We fit another bias model, `all`, with all the terms of the first but
additionally with read start bias (encoded by a Variable Length Markov
Model, or VLMM).
**Note:** It is required if a formula is provided that it end with `+
gene` to account for differences in base expression levels while
fitting the bias parameters.
The knots and boundary knots for GC content (`gc`) and relative
position (`relpos`) splines have reasonable default values, but they
can be customized using arguments to the *fitBiasModels* function.

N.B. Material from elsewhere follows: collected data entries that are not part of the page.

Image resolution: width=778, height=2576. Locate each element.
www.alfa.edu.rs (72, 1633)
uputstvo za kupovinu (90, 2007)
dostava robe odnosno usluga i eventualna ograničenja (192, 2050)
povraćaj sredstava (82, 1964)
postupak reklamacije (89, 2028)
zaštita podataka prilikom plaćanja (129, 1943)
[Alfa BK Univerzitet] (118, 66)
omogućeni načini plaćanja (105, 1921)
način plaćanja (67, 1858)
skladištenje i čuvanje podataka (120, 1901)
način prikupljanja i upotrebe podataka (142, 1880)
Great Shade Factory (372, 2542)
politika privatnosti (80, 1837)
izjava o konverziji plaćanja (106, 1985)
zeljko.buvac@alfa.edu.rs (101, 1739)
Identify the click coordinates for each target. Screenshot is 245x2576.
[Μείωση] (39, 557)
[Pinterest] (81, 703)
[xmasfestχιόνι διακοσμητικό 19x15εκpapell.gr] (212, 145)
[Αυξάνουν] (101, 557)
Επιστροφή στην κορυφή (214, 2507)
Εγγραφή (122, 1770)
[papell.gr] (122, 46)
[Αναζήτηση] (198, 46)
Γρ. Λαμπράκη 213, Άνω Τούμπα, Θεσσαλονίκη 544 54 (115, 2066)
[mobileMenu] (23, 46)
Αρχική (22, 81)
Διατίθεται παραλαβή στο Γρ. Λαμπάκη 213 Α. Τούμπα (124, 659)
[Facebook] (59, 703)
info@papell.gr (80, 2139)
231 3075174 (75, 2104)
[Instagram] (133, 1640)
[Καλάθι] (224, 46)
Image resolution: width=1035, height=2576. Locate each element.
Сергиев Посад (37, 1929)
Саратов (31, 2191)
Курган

The returned object, `fitpar`, stores the information as a list of
fitted parameters across samples.
```{r fitBiasModels}
system.time({
fitpar <- lapply(bam.files, function(bf) {
fitBiasModels(genes=ebt.fit,
bam.file=bf,
fragtypes=fragtypes,
genome=Hsapiens,
models=models,
readlength=readlength,
minsize=minsize,
maxsize=maxsize)
})
})
# this object saved was 'fitpar.small' for examples in alpine man pages
# fitpar.small <- fitpar
```
## Visually exploring the bias parameters
Note that with more basepairs between `minsize` and `maxsize` and with
more genes used for estimation, the bias parameters would be more
precise. As estimated here, the curves look a bit wobbly. Compare to
the curves that are fit in the *alpine* paper (see `citation("alpine")`).
The estimated spline coefficients have high variance from too few
observations (paired-end fragments) across too few genes.
First we set a palette to distinguish between samples
```{r}
library(RColorBrewer)
palette(brewer.pal(8,"Dark2"))
```
The fragment length distribution:
```{r fraglen}
perf <- as.integer(factor(metadata$Performer))
plotFragLen(fitpar, col=perf)
```
The fragment GC bias curves:
```{r gccurve}
plotGC(fitpar, model="all", col=perf)
```
The relative position curves:
```{r relpos}
plotRelPos(fitpar, model="all", col=perf)
```
A 0-order version of the VLMM (note that the VLMM that is used in the
model includes positions that are 1- and 2-order, so this plot does
not represent the final VLMM used in bias estimation or in estimation
of abundances).
```{r vlmm}
plotOrder0(fitpar[["ERR188297"]][["vlmm.fivep"]][["order0"]])
plotOrder0(fitpar[["ERR188297"]][["vlmm.threep"]][["order0"]])
```
A coefficient table for the terms in `formula`:
```{r}
print(head(fitpar[["ERR188297"]][["summary"]][["all"]]), row.names=FALSE)
```
## Estimating transcript abundances
We pick a subset of genes for estimating transcript abundances. If
the gene annotation includes genes with transcripts which span
multiple chromosomes or which do not have any overlap and are very far
apart, *splitGenesAcrossChroms* and *splitLongGenes*, respectively,
can be used to split these. For again merging any overlapping
transcripts into "genes", the *mergeGenes* function can be used. Here
we use the ENSEMBL gene annotation as is.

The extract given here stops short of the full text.